WORK ORDER:
Take the line that holds "You are a computer-use agent." and every line after it to the end of the entries, and repeat them exactly without the pictures.

Extracted records:

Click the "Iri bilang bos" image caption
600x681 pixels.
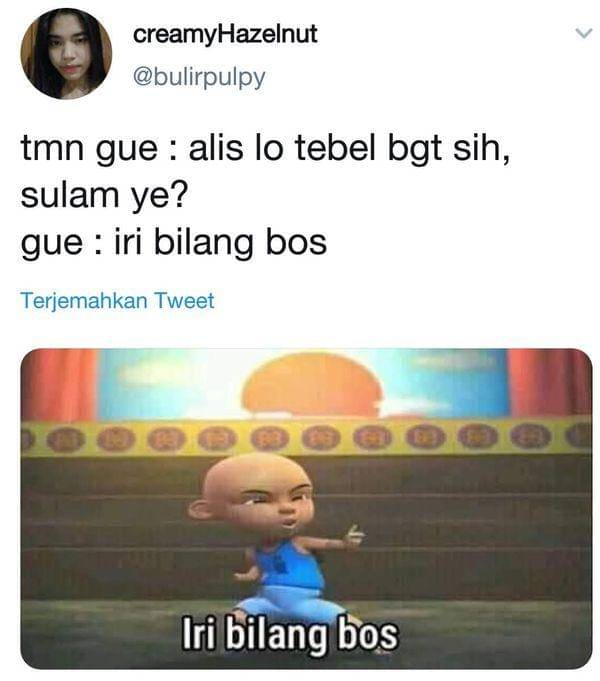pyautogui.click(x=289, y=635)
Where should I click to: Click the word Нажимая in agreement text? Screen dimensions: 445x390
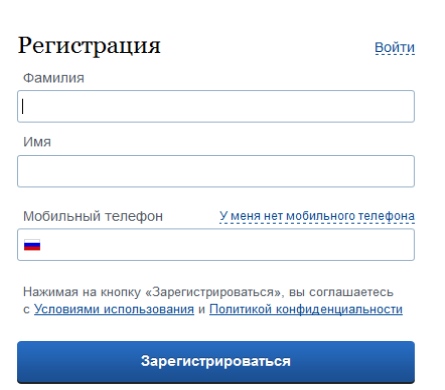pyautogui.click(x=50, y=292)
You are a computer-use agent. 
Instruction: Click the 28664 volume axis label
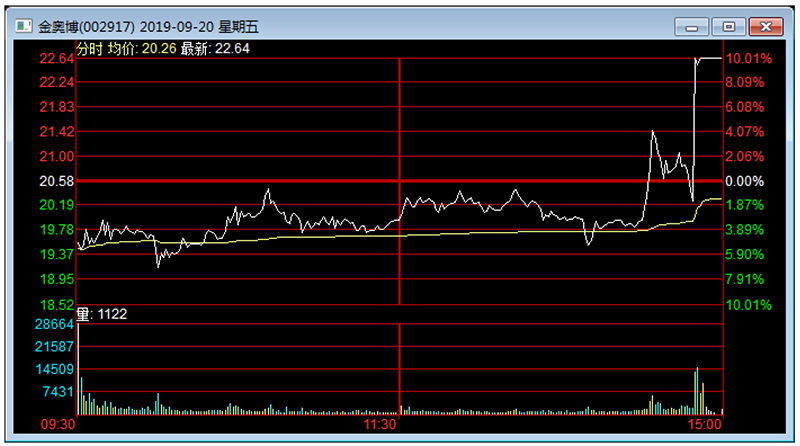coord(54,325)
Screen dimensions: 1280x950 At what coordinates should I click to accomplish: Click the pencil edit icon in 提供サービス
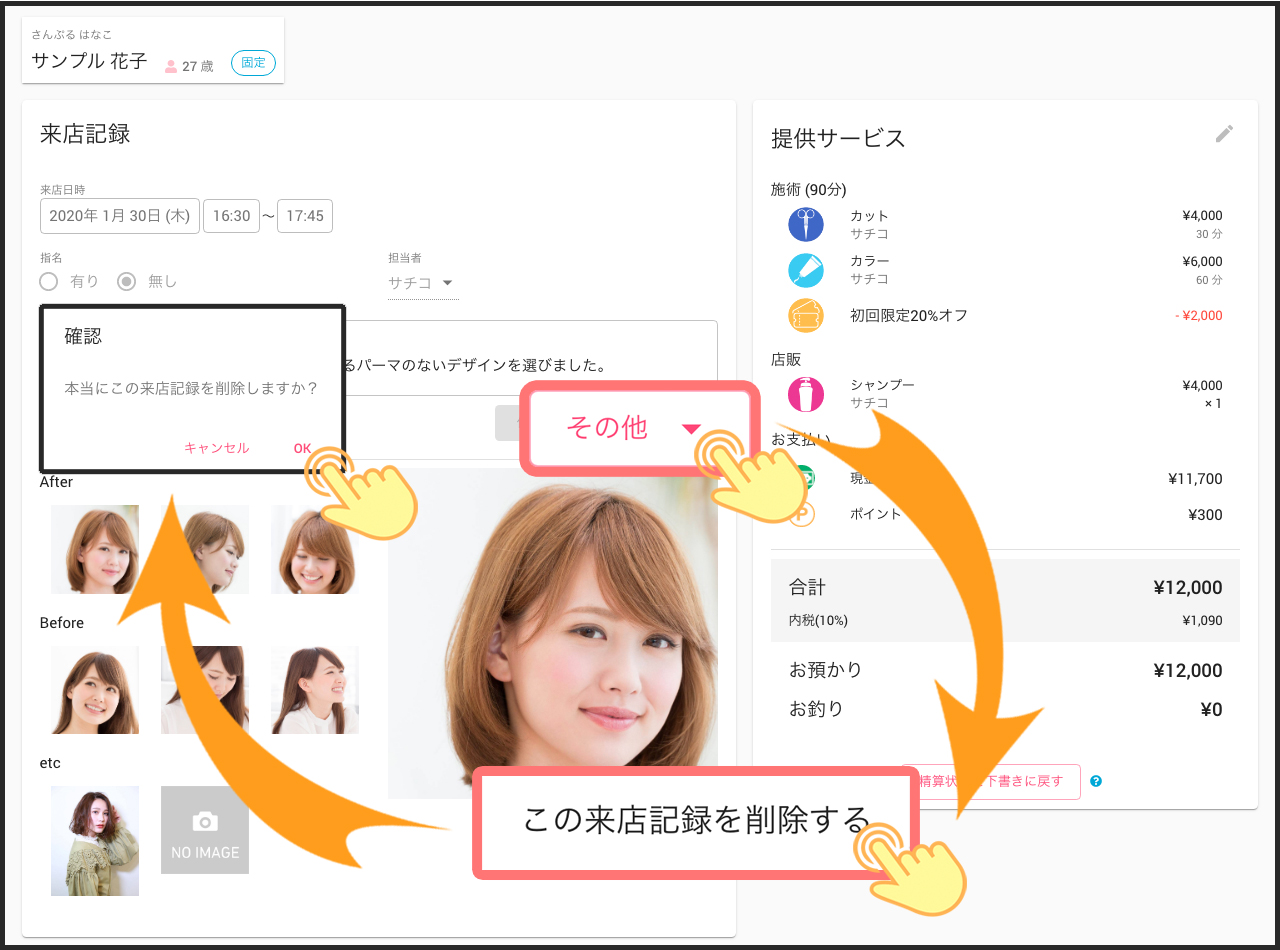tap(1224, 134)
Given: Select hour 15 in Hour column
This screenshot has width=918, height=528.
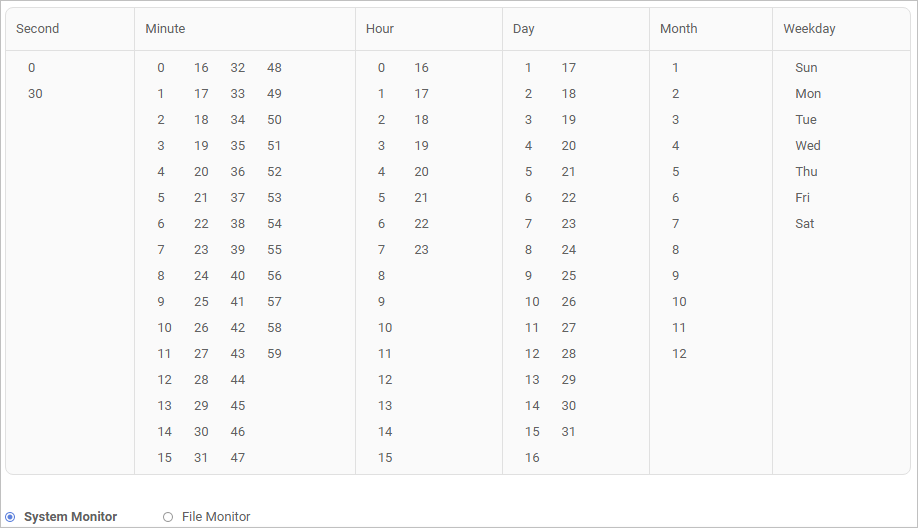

EXERCISE OUTPUT:
You are a computer-use agent. 
Instruction: Click the 28664 volume axis label
coord(54,325)
Screen dimensions: 1280x950 At what coordinates should I click to accomplish: Click the pencil edit icon in 提供サービス
tap(1224, 134)
Given: Select hour 15 in Hour column
This screenshot has width=918, height=528.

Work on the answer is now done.